I luoghi di questi Viaggi e altri viaggi sono nomi, tappe, residenze, ma quel che più conta per lo scrittore pisano è la “civiltà del guardare”, del rammentare, del connettere i luoghi alla gente. Tabucchi viaggia, va e sosta, scoprendo, insieme alla bellezza, la diversità del mondo. Troviamo lo scrittore nel “suo” amatissimo Portogallo, in quella Lisbona che ha fatto da scenario a tanti suoi scritti, la patria del suo alter ego, il grande poeta portoghese Fernando Pessoa. Il percorso parte dal molo di Alcantara, alla stazione marittima, il cuore del porto di Lisbona. Poi si risale al Chiado, la zona elegante della capitale, lì seguiamo il protagonista di Requiem tra una sosta al caffè della Brasileira, la visita al Cemitério dos Prazeres, fino al belvedere più bello della città: il Miradouro de Santa Luzia, un terrazzato con maioliche del Settecento con una monumentale bouganvillea. Il tour della saudade termina immancabilmente nella piazza do Comércio, dove in epoca coloniale attraccavano i vascelli con le mercanzie dall’India e dal Brasile.
Nel libro ritroviamo altre mete carissime all’autore di Notturno indiano e Sostiene Pereira, che in qualche modo ne hanno segnato il percorso letterario e esistenziale: l’India, ovviamente, il Brasile, il Messico, ma anche l’isola di Creta in Grecia e tante città come Madrid, Genova, Barcellona, Il Cairo, Kyoto, attraversate con lo sguardo curioso del viandante, con la nostalgia e la gioia del flaneur, descritte con le parole del grande narratore.
Scrive Tabucchi: «ho visitato e ho vissuto in molti altrove.
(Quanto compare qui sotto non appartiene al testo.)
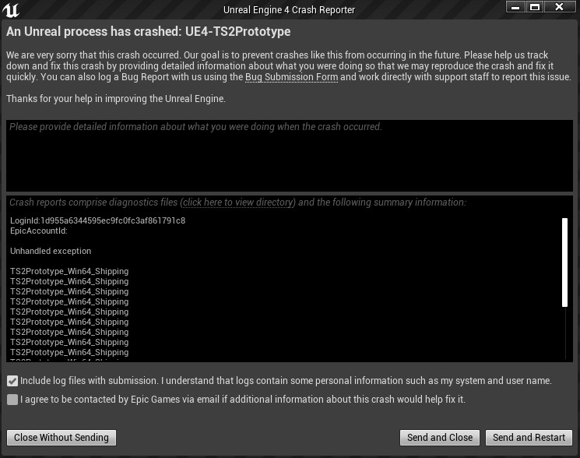The width and height of the screenshot is (580, 458).
Task: Click the Unreal Engine 4 Crash Reporter title bar
Action: pyautogui.click(x=289, y=10)
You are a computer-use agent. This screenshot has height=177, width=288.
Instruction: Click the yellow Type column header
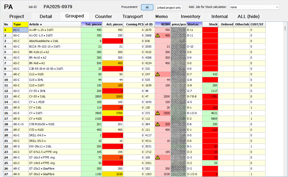coord(20,25)
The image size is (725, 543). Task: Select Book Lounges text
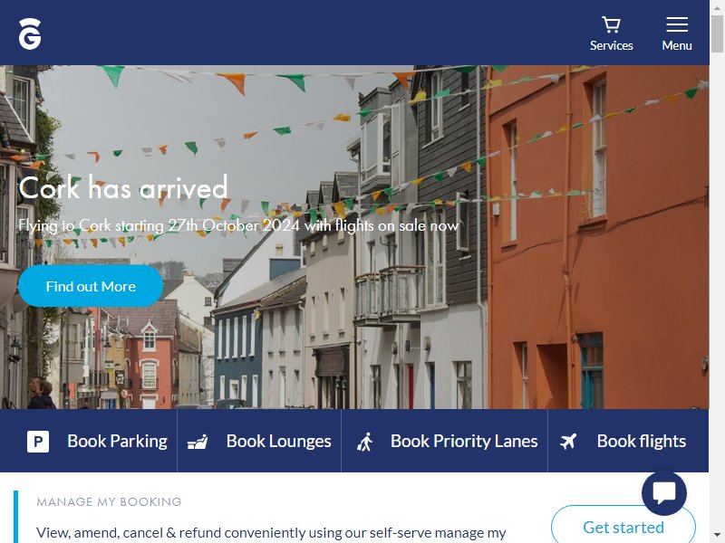[x=279, y=441]
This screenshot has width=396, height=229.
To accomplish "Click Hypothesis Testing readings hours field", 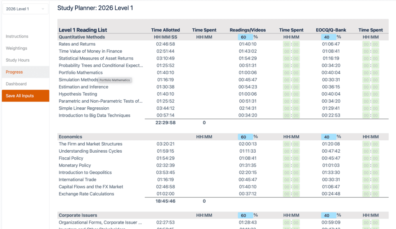I will point(287,94).
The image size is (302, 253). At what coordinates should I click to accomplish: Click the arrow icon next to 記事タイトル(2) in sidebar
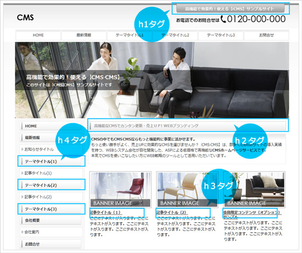pyautogui.click(x=23, y=197)
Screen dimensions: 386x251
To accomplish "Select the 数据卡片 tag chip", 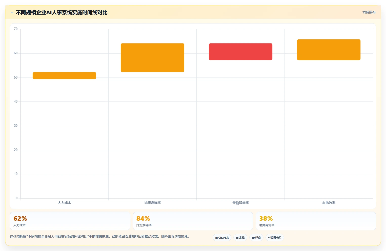I will (x=275, y=238).
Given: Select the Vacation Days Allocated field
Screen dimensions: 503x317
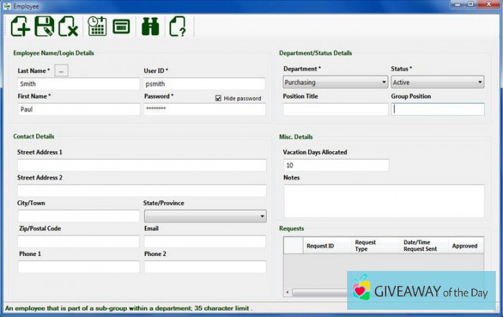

E lo sento come un grande privilegio, perché posare i piedi sul medesimo suolo per tutta la vita può provocare un pericoloso equivoco, farci credere che quella terra ci appartenga, come se essa non fosse in prestito, come tutto è in prestito nella vita». Lo aveva scritto anche il grande poeta greco Costantino Kavafis nella sua poesia intitolata Itaca: il viaggio trova senso solo in se stesso, nell’essere viaggio. E per Tabucchi questo è un grande insegnamento: il viaggio è come la nostra esistenza, il cui senso principale è quello di essere vissuta.